▸ Written request 1: From the Tandy hardware text, list every hard card model number given as sold during or near the TX's time.
▸ Written request 2: In the Tandy hardware text, rewrite the part starting at "Jumpers (SX and" and ending at "composite-monochrome friendly colors.", replacing "onboard video" with "integrated video".

▸ Document text:
# # #

The proper drive to use with a TX  is a Sony MP-F63-01D 720KB double density 720KB floppy drive.  This drive is a 3.5" drive enclosed in a 5.25" bay adapter.  The bay adapter provides the front faceplate for the drive.  The drive uses a large "lip" as the ejector button.  It is identical to the drive in the HX, but that has a different faceplate and designation.   Tandy provided a 3.5" upgrade for the SX that uses the same drive but has an adapter board that converts the power-in-drive connector on the drive to a card edge and molex connector.

The TX and HX are the first systems that incorporate Tandy's power-in-drive cable, so you need to use your own cable with holes punctured through pins 3, 5, 7, 9, 11, 29, 31, 33 if powering a 3.5" drive that uses a mini-molex power connector.  You also need to untwist the twist in the floppy cable.  Tandy drives get selected by dipswitches and the F3 key in the SX and TX.

The TX cable has one pin connector and one card edge connector.  The SX has two card edge connectors. The SX does not use power in drive cables and has two molex power connectors.

Hard Drives (SX and TX)

The SX and TX requires a hard drive interface.  An MFM controller like the WD1002A-WX1 is small enough to fit in the Tandy and can select IRQ2, but you may need to obliterate a trace that hardwires IRQ5.  However, the SX and TX can disable the video's use of IRQ5.  The hard cards sold during or near the TX's time were were the 20MB 25-1029(A-B) and 25-1032(A-E) and the 40MB 25-4059(A-B).  They use MFM or XTA-IDE drives.  They can save a slot, but are bulky, noisy and can prevent long cards from being installed in nearby slots.

The best contemporary IDE interface was the ADP-50L, which allows the use of any 16-bit IDE drive up to 504MB.  With a compact flash adapter, you can save a drive bay by using a slot bracket.  Modern solutions include XT-IDE, some of which combine a CF card interface, saving you a slot.  Unfortunately, while you can buy the board and parts cheaply enough, you will have to solder the CF connector and other surface-mounted components yourself.

Serial Port (TX only) / Light Pen Port (SX only)

The TX replaced the useless light pen port on the SX with a serial port.  This is a standard XT-8250 port, so do not expect speeds about 9,600 baud.  It defaults to COM1 and can be set to COM2 by removing the jumper at E3-4 or disabled by removing the jumper at E1-2.

The SX uses a DE-9 Male no-screw connector for a light pen, which would suggest that Atari 8-bit or Commodore 64 light pens would work.  The pinouts for those light pens do not correspond to the pinout for the Tandy 1000.  Tandy did offer light pens for the 1000 series, but they must be beyond hard to find today.

Jumpers (SX and TX)

JP1 sets the system to use an MDA or Hercules compatible card.  I am not sure whether it totally disables the onboard video, or just initializes the monochrome monitor for text like on an IBM PC.  If its the latter, programs can still use the built-in video when they require it.  It is NOT the same as pressing F1 on startup, that just sets the Tandy video to use composite-monochrome friendly colors.

# # #

▸ Excerpted records:
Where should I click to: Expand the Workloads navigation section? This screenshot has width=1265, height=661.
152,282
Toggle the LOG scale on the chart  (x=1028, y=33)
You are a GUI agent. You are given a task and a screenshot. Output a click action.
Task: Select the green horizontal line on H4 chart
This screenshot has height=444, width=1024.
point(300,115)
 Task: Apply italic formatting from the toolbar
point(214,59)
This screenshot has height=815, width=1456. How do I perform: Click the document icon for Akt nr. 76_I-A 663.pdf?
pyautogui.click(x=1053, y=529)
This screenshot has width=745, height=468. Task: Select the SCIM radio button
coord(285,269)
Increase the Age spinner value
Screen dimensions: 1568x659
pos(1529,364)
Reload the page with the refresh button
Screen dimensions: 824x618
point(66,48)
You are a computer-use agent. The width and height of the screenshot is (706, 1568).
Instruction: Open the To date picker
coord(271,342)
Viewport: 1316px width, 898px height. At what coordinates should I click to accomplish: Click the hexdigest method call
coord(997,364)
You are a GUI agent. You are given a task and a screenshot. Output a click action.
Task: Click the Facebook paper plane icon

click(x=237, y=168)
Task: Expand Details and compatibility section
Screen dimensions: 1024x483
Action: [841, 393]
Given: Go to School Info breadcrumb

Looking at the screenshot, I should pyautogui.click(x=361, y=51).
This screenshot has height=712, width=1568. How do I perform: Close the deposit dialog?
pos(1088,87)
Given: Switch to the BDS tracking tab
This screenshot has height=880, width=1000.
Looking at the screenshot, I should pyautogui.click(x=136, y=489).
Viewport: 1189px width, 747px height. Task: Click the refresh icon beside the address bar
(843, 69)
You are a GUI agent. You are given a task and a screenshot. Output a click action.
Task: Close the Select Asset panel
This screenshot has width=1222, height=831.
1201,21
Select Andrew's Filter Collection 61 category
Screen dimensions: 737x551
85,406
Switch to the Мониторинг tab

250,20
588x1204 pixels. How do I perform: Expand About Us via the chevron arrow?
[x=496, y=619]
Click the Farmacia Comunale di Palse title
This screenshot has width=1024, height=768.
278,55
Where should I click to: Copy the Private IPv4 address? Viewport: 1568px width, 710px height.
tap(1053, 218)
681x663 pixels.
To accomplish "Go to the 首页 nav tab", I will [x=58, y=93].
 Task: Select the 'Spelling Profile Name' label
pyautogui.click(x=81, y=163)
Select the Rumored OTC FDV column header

# # #

▸ Full solution 1:
- 25-1029(A-B)
- 25-1032(A-E)
- 25-4059(A-B)

▸ Full solution 2:
Jumpers (SX and TX)

JP1 sets the system to use an MDA or Hercules compatible card.  I am not sure whether it totally disables the integrated video, or just initializes the monochrome monitor for text like on an IBM PC.  If its the latter, programs can still use the built-in video when they require it.  It is NOT the same as pressing F1 on startup, that just sets the Tandy video to use composite-monochrome friendly colors.